> _Work request_:
The answer must consist of every line in the records that contains the word "terminal".

> _Input records_:
- - -

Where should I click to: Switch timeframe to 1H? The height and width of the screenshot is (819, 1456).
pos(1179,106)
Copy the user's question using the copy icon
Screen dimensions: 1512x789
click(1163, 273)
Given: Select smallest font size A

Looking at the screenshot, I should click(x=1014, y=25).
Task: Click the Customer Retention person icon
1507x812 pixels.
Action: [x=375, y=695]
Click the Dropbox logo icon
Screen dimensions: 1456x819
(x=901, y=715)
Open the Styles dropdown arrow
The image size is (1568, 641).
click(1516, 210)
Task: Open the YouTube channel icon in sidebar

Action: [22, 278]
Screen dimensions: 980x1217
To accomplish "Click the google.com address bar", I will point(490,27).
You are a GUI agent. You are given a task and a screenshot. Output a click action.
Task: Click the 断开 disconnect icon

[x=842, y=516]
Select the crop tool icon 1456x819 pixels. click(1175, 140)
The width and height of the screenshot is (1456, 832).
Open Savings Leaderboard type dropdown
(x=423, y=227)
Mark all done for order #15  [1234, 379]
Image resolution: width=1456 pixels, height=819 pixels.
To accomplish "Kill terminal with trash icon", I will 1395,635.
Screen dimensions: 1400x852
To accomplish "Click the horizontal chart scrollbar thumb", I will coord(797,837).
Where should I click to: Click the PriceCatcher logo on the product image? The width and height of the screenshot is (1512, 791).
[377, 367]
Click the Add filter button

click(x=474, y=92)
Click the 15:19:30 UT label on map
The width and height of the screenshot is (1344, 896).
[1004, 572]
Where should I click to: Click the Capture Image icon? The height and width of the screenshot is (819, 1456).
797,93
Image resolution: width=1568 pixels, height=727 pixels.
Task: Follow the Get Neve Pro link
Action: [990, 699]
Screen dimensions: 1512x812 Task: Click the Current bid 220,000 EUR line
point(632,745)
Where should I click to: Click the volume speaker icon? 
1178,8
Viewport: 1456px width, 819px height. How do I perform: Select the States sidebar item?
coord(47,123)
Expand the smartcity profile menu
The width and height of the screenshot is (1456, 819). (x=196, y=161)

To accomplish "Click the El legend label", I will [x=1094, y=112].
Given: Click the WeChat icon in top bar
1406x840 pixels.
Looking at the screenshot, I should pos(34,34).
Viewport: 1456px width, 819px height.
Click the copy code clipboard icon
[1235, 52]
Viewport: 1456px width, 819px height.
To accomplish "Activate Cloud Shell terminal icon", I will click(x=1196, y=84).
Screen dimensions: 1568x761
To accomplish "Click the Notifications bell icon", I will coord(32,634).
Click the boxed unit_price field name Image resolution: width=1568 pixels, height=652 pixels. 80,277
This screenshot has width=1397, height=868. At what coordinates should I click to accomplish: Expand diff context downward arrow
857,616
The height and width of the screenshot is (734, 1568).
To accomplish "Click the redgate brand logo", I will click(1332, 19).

- - -

> _Written response_:
To accomplish "Kill terminal with trash icon", I will 1395,635.
To accomplish "Activate Cloud Shell terminal icon", I will click(x=1196, y=84).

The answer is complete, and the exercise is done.